Меня сжимали с двух сторон его мордовороты. Неужели я, кретин, настолько отупел и отсырел в своем подвале, что дал этой змее себя обвить?..
– Стало быть, ты все это подстроил? Заманил ее сюда?.. – подытожил я.
– Как только я понял, что на свою жизнь, как и большинству русских, вам плевать, – Пикар все еще доброжелательно улыбался, – я просто спросил себя: чью жизнь вы оцените дороже?
– Отпусти ее, и мы договоримся.
Полковник иронически поцокал языком:
– Здесь мной предусмотрена иная последовательность. – Изящным жестом он проиллюстрировал свое желание: – Свиток! И в следующий миг – она свободна.
Он даже открыл ногой дверь с Анютиной стороны, и в карету с порывом сырого ветра ворвался грохот подков по булыжнику.
– Свиток уничтожен, – сказал я Пикару. – Я все запомнил дословно.
Полковник деликатно прикрыл дверь. В карете восстановился относительный уют.
Аня, видимо, силясь хоть что-то понять, переводила взгляд с меня на Пикара и обратно.
– Тогда мадемуазель придется сопроводить нас до места, – после паузы решил полковник.
Из воспоминаний капрала Франсуа Пигаля
…Мы все уже переоделись в нашей палатке в родные мундиры и рассовали по мешкам русские кафтаны, а Люка все не было. «Поляки», понятное дело, давно уже смылись.
– Может, Люка уже в роте? – предположил Поль. – У него там запасной мундир… А мы здесь его ждем?
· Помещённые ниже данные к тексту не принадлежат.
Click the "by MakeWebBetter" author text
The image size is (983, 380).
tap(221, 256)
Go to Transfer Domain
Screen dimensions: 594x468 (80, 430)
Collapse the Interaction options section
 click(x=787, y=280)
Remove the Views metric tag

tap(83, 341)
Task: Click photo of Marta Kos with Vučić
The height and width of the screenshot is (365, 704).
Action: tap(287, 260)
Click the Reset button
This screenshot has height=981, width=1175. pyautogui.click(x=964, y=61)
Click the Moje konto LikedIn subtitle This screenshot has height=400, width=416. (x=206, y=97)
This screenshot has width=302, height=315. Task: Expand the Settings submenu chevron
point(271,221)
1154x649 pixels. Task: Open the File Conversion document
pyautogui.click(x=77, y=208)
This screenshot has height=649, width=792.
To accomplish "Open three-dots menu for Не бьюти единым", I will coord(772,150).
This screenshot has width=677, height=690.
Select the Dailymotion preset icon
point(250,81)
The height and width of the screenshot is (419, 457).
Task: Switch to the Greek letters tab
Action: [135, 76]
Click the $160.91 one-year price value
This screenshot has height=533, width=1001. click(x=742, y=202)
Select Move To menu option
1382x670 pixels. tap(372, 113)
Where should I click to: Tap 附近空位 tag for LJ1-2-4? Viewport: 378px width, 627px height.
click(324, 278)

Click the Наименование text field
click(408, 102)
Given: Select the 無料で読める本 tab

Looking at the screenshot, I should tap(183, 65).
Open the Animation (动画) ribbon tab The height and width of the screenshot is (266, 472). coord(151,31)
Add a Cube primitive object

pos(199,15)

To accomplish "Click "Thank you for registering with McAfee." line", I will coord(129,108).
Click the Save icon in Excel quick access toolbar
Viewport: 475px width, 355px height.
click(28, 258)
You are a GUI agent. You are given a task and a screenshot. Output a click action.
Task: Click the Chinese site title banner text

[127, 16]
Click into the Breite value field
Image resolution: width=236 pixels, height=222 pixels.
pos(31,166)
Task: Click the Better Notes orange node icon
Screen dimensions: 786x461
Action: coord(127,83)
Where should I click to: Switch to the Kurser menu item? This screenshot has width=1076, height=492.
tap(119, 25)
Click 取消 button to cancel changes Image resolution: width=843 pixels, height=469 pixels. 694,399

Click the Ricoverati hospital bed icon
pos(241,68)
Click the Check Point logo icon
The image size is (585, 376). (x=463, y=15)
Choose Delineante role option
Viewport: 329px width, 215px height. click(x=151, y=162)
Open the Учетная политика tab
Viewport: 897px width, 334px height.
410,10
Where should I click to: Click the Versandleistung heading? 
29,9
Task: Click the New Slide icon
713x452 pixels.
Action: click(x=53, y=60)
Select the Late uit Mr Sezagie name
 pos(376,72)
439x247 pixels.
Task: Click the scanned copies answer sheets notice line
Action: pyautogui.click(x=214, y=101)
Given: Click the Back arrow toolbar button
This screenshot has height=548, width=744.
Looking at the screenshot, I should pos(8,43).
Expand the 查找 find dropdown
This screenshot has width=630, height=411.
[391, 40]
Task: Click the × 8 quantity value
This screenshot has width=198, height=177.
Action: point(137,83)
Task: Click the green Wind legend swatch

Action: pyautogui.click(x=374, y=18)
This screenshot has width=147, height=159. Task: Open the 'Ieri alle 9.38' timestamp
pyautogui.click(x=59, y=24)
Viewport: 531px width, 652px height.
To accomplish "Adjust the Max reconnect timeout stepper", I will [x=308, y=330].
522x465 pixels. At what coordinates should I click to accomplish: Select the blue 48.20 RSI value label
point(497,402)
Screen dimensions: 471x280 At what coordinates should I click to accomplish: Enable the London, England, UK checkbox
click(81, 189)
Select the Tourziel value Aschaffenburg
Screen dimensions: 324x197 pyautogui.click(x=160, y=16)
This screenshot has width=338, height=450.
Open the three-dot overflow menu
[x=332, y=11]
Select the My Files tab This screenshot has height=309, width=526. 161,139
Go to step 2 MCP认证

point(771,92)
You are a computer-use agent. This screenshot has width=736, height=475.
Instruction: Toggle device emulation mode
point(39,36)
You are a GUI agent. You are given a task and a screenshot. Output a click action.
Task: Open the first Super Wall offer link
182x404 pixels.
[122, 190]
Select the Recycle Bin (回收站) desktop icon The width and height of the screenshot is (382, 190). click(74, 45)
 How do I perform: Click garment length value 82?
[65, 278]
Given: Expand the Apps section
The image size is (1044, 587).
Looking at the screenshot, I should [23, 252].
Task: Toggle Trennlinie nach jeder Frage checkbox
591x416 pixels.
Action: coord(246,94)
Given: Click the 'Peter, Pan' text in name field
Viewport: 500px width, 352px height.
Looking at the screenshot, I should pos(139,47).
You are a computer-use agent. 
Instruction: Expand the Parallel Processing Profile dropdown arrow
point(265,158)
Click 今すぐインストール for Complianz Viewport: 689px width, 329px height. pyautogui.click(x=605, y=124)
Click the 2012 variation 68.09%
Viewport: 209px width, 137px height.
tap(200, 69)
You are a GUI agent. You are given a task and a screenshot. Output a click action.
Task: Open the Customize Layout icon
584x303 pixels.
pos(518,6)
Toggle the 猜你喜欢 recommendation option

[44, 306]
– И поляки куда-то пропали, и Жан! – пнул в досаде русские мешки Пьер. – Даже «мерси» не сказал!.. Нет, не по мне все это!
Я поправил его эполет.
– Да пошла она подальше, эта партизанщина! – все больше раздражался Поль. – Все в мыле вертимся, стараемся, а чего навоевали – не поймешь!..
Из дневника Жана Бекле
…Выйдя из кареты следом за солдатами Пикара, я, признаться, с трудом понял, куда мы приехали. Но все-таки определился на местности, покрутив немного головой.
Ну да, это же часть древней стены Китай-города!.. Только закаленная в дни последнего пожара кирпичная кладка плавно кренилась под натиском времени.
– Так это здесь!.. – все-таки вырвался у меня невольный возглас.
– Вы видели это место во сне? – усмехнулся Пикар.
Он неспешно подошел к стене и даже любовно огладил ее старые, узкие кирпичики-плинфы.
– Таким стенам не страшны пожары. Итальянцы времен Возрождения строили на совесть. Аристотели, мать их… Только легкая волна по кладке – от ветра веков. – Он еще раз ласково провел рукой.
– Да вы поэт, полковник?! – не удержался я.
– В принципе, я победил эту слабость. Но иногда прорывается… Вы не возражаете? – кивнул он на солдата, который завязывал мне руки.
Из кареты вывели и поставили со мною рядом Аню.
Между тем подъехал и встал рядом второй фаэтон с бесподобной упряжкой.
– Двух карет мне хватит, как вы думаете? – спросил у меня деловито Пикар.
Мы поднялись по каменной пристенной лестнице в таком порядке: сперва солдат из ведомства Пикара с фонариком, потом сам полковник, потом еще солдат, потом Аня, потом я, и замыкали шествие еще два дебелых солдата.
Вышли на башню. Я окинул взглядом ночной город. Казалось, сотню раз он был уже обворован, разорен и сожжен, а все-таки и ночью жил. Всюду мерцали костерки, загорались какие-то новые огоньки – вроде факелов, белым дымом в ночном небе вились печные, каминные трубы спасенных домишек и зданий. Кремлевские башни грозно темнели вдали…
– Нет-нет. Нам налево. Вот сюда, – указал мне Пикар.
Мы вышли на древнюю стену.
– Вот, я досюда высчитал. – Он останавливается на стене, твердо расставив ноги, с видом человека, безупречно исполнившего свой долг, и с наслаждением втянул ночной октябрьский воздух. – Как раз и дождик кончился… И войска уже выходят из города. Нам никто не помешает. По-моему, я сторговался с Провидением наилучшим образом?